The mineral form of potassium sulfate, arcanite, is relatively rare. Natural resources of potassium sulfate are minerals abundant in the Stassfurt salt. These are cocrystallizations of potassium sulfate and sulfates of magnesium, calcium, and sodium.
Relevant minerals are:
- Kainite, KMg(SO4)·Cl·3H2O
- Schönite (now known as picromerite), K2SO4·MgSO4·6H2O
- Leonite, K2SO4·MgSO4·4H2O
- Langbeinite, K2Mg2(SO4)3
- Aphthitalite (previously known as glaserite), K3Na(SO4)2
- Polyhalite, K2SO4·MgSO4·2CaSO4·2H2O
The potassium sulfate can be separated from some of these minerals, like kainite, because the corresponding salt is less soluble in water.

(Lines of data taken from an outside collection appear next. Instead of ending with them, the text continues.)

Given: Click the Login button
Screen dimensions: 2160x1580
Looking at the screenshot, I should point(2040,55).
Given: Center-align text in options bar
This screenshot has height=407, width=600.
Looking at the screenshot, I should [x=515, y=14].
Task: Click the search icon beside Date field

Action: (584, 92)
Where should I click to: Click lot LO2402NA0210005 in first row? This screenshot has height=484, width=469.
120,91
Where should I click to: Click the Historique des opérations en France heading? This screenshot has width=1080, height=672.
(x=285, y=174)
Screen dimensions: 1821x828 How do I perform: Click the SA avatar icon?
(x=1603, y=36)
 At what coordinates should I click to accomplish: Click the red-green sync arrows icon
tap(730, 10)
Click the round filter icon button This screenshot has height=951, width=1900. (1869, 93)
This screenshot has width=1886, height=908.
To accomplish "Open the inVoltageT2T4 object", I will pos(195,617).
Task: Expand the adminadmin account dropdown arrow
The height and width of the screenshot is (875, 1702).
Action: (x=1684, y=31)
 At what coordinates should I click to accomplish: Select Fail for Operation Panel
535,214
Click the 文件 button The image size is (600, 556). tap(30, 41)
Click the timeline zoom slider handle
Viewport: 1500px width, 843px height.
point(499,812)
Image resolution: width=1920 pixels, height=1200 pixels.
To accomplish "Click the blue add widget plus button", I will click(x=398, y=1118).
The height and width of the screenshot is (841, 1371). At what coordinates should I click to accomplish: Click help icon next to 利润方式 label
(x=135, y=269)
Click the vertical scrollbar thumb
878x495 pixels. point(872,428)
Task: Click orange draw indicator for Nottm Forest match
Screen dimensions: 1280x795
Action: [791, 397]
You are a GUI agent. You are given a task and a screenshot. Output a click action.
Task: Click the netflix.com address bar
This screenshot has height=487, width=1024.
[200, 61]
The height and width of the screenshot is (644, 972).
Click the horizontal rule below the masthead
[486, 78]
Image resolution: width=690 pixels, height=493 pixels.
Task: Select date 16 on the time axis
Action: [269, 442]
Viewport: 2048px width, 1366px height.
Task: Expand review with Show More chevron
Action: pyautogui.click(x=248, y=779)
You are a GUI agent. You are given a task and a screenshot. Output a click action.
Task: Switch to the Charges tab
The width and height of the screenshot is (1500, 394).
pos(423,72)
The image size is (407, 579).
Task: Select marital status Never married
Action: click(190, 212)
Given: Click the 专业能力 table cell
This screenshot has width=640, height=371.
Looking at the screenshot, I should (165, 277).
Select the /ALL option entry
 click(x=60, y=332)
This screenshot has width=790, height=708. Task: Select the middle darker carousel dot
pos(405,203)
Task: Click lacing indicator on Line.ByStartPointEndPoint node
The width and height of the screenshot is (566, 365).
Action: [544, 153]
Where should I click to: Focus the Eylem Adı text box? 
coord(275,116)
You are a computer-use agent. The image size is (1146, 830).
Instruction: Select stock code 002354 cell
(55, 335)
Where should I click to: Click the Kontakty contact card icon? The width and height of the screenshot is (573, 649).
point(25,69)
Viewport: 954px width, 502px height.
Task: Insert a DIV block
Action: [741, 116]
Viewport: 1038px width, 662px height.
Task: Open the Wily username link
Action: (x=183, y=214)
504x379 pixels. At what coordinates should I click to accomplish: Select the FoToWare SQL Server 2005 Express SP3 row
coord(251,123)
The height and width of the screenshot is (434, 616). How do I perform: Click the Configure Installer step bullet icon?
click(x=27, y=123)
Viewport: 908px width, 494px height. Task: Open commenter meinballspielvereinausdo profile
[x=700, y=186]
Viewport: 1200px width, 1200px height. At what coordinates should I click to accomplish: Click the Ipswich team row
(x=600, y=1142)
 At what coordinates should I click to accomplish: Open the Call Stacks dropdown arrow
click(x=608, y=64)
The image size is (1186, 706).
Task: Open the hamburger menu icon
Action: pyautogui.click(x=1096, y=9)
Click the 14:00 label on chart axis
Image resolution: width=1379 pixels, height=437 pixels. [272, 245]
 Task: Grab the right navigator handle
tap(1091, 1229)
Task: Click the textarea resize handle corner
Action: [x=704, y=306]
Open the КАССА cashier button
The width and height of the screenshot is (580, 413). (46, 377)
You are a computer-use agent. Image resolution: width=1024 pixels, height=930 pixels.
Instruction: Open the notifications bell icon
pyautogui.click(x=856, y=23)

Approximately 1.5 million tons were produced in 1985, typically by the reaction of potassium chloride with sulfuric acid, analogous to the Mannheim process for producing sodium sulfate. The process involves intermediate formation of potassium bisulfate, an exothermic reaction that occurs at room temperature:
- KCl + H2SO4 → HCl + KHSO4
The second step of the process is endothermic, requiring energy input:
- KCl + KHSO4 → HCl + K2SO4
Structure and properties
Two crystalline forms are known. Orthorhombic β-K2SO4 is the common form, but it converts to α-K2SO4 above 583 °C. These structures are complex, although the sulfate adopts the typical tetrahedral geometry.
It does not form a hydrate, unlike sodium sulfate. The salt crystallizes as double six-sided pyramids, classified as rhombic. They are transparent, very hard and have a bitter, salty taste. The salt is soluble in water, but insoluble in solutions of potassium hydroxide (sp. gr. 1.35), or in absolute ethanol.
The dominant use of potassium sulfate is as a fertilizer. K2SO4 does not contain chloride, which can be harmful to some crops. Potassium sulfate is preferred for these crops, which include tobacco and some fruits and vegetables. Crops that are less sensitive may still require potassium sulfate for optimal growth if the soil accumulates chloride from irrigation water.
The crude salt is also used occasionally in the manufacture of glass. Potassium sulfate is also used as a flash reducer in artillery propellant charges. It reduces muzzle flash, flareback and blast overpressure.
A 5% solution of potassium sulfate was used in the beginning of the 20th century as a topical mosquito repellent.
Potassium hydrogen sulfate (also known as potassium bisulfate), KHSO4, is readily produced by reacting K2SO4 with sulfuric acid. It forms rhombic pyramids, which melt at 197 °C (387 °F). It dissolves in three parts of water at 0 °C (32 °F). The solution behaves much as if its two congeners, K2SO4 and H2SO4, were present side by side of each other uncombined; an excess of ethanol the precipitates normal sulfate (with little bisulfate) with excess acid remaining.
The behavior of the fused dry salt is similar when heated to several hundred degrees; it acts on silicates, titanates, etc., the same way as sulfuric acid that is heated beyond its natural boiling point does. Hence it is frequently used in analytical chemistry as a disintegrating agent. For information about other salts that contain sulfate, see sulfate.